In 2012 a friend of mine was declared missing and was eventually discovered to have been killed. Coming from a small town, everyone had a story to tell about her. On the rare occasions that I shared mine, I emphasized that I was not her best friend. We played soccer together, we had sleepovers, we went to each other’s parties, we sat next to each other in classes, but for some reason I felt unjust in claiming any part of her. Observing the grief of those around me made my own feel self-indulgent. “What right do I have to feel so much pain when her sister is undoubtedly suffering worse?” I thought. The feeling that I should grieve in private rather than burden those who are undoubtedly feeling worse with my pain lead me to bury my feelings, creating a hole much larger than if I had simply grieved in the moment. The trauma of her loss and my guilt over grieving her are still evident in my personality today.

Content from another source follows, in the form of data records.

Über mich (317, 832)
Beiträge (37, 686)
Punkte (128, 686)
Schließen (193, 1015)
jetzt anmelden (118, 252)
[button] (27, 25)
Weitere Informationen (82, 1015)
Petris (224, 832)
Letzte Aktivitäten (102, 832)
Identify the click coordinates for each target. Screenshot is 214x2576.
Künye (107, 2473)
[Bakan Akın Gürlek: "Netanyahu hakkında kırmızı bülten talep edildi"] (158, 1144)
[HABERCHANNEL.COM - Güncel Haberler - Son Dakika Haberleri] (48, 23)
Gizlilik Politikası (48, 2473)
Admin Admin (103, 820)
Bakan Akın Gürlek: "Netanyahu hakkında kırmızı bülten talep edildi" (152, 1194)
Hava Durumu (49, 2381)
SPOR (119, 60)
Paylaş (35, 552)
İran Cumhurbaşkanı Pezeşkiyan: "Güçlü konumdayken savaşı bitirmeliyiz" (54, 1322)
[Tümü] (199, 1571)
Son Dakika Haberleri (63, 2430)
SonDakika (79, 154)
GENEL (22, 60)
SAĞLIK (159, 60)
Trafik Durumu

While Edelman’s article captures the difficulties of facing grief as a child, it does not show the confusion the grief of others induces on a child. Being someone who was undoubtedly changed by the loss of someone close to me, I can affirm that it is just as important to validate the grief felt by a child as it is to help the child grow through their loss. No child can process grief without validation. Only when a child is forgiven for what they are feeling and assured that their feelings are legitimate, can they begin to process the complicated feelings of guilt that accompany loss.